*Petunjuk Pengerjaan*. Terjemahkan ke dalam bahasa Inggris kalimat dari teks bacaan tentang puji-pujian ini: "Selain Sunan Giri, ada lagi Sunan Bonang yang menciptakan karya sastra yang disebut Suluk."

*Teks Bacaan*.
== == ==
Orang mengenal pujian disebarkan oleh kalangan pesantren dan ada yang mengatakan puji-pujian ini diperkenalkan oleh para walisongo, yakni penyebar agama Islam di Pulau Jawa. Seperti yang masyarakat kenal lewat sejarah bahwa pendekatan yang digunakan para walisongo dalam menyebarkan agama Islan adalah pendekatan persuasif yang bersifat kemasyarakatan sesuai dengan adat dan budaya masyarakat waktu itu. Salah satu contohnya adalah Sunan Giri yang menciptakan Asmaradana dan Pucung. Sunan Giri jugalah yang menciptakan tembang-tembang dolanan anak-anak yang di dalamnya diberi unsur keislaman, misalnya Jamuran, Cublak-cublak Suweng, Jithungan dan Delikan (Rahimsyah, tanpa tahun: 54).
Selain Sunan Giri, ada lagi Sunan Bonang yang menciptakan karya sastra yang disebut Suluk. Suluk berasal dari bahasa Arab ”Salakattariiqa” , artinya menempuh jalan (tasawuf) atau tarikat. Ilmu Suluk ini ajarannya biasanya disampaikan dengan sekar atau tembang disebut Suluk, sedangkan bila diungkapkan secara biasa dalam bentuk prosa disebut Wirid. Salah satu Suluk Wragul dari Sunan Bonang yang terkenal adalah Dhandanggula. Sebagian masyarakat (yang mengenal tarikat) mengatakan bahwa teks puji-pujian diciptakan oleh para pemimpin tarikat dan Syekh Abdul Qodir Jaelani.
== == ==
*Data yang Ditampilkan*.
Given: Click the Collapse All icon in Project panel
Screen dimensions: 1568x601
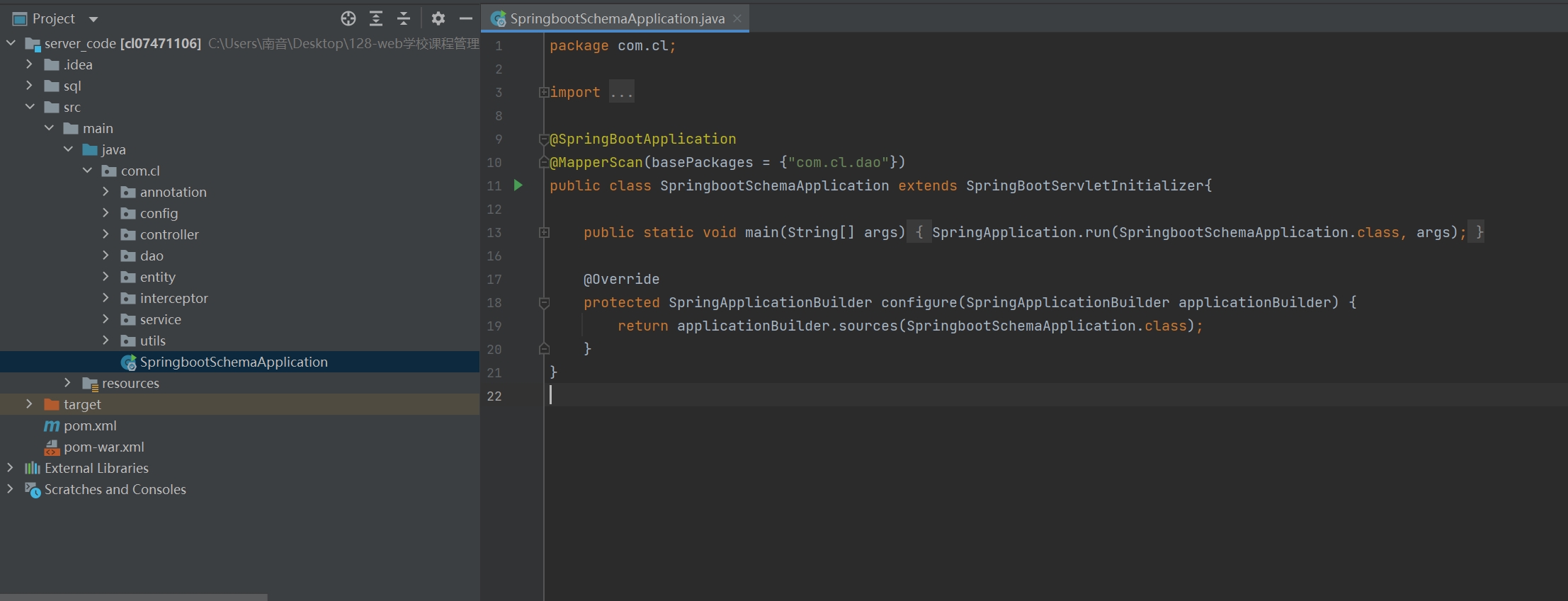Looking at the screenshot, I should 404,19.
== == ==
*Jawaban Latihan*. Besides Sunan Giri, there was also Sunan Bonang, who created a literary work called Suluk.